Later-life sleep, cognition, and neuroimaging research: an update for 2020

Alfonso J Alfini 1, Marian Tzuang 1, Jocelynn T Owusu 2, Adam P Spira 1,3,4
PMCID: PMC8095724  NIHMSID: NIHMS1652802  PMID: 33954227

Abstract

This review summarizes recent studies of sleep and brain health in later life, focusing on cognitive and magnetic resonance imaging (MRI)-derived outcomes. The majority of older people report sleep problems, and over one-third have sleep-disordered breathing (SDB). The research described herein builds on work demonstrating that abnormal sleep duration, sleep fragmentation, and SDB are associated with memory impairment and executive dysfunction. Self-reported short sleep is linked with greater cortical thinning and lower white matter integrity, and objectively measured fragmentation and SDB are tied to gray matter atrophy and altered connectivity. Results suggest that brain changes mediate previously identified sleep-cognition associations. Additional clinical trials are needed to determine whether treating insomnia or SDB benefits cognition in this population.

Introduction

Aging is associated with changes in sleep, and complaints of poor sleep are common among older persons [1]. Compared to young adults, middle-aged and older adults have shorter sleep duration, lower sleep efficiency (i.e., less time in bed asleep), and longer sleep onset latency [2]. Insomnia and sleep-disordered breathing (SDB) also become more common with greater age, and are increasingly tied to Alzheimer’s disease (AD) and vascular dementia [35].

Accordingly, this review highlights recent results linking poor sleep to cognitive impairment and decline, and to magnetic resonance imaging (MRI) indices of brain structure and function. We also review recent evidence for the effect of sleep interventions on cognitive outcomes.

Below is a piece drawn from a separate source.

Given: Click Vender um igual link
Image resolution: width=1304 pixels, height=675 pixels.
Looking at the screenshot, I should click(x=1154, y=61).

Self-reported sleep duration and cognition

Prior studies of sleep duration and cognition reveal contradictory findings. Some tie shorter sleep, and others longer sleep, to poorer cognitive performance. Others link both short and long sleep (versus intermediate-duration sleep) to poorer cognition. Recent studies continue this tradition of mixed results. Cross-sectional findings in community-dwelling middle-aged and older adults tie reports of >7 hours sleep with poorer memory, and processing speed [6], and >9 hours sleep to executive dysfunction [7•]. Sleep >8 hours was also associated with poorer memory among cognitively normal older adults [8•]. A UK Biobank study, including participants aged 40–69, found both shorter (<7 hours) and longer (>9 hours) sleep duration were linked with poorer reasoning, reaction time, and memory performance [9]. Some studies have found an association between short sleep (<6 hours) and executive dysfunction [7•], while others still detected no associations of short sleep (i.e., <6 hours or <7 hours) with global cognition [10••] or cognitive performance among specific domains [6,8•]. Among the oldest-old (≥90 years), >8 hours (versus 7–8 hours) but not <7 hours sleep was tied to poorer memory, executive function, and global cognition[11•]; after stratifying by cognitive status, the only association was of long sleep with poorer memory among participants with cognitive impairment.

Insomnia and cognition

Clinical insomnia is characterized by difficulty falling, staying, or returning to sleep, plus daytime consequences [12,13]. Diagnostic and Statistical Manual of Mental Disorders, 5th Edition (DSM-5) criteria for insomnia disorder also include complaints regarding sleep quality or quantity and require that symptoms have occurred ≥3 times per week for ≥3 months [13]. For feasibility, epidemiologic studies typically are limited to questionnaire-measured insomnia symptoms. Up to 20% of community-dwelling older adults meet insomnia disorder criteria, and up to 50% report insomnia symptoms [14].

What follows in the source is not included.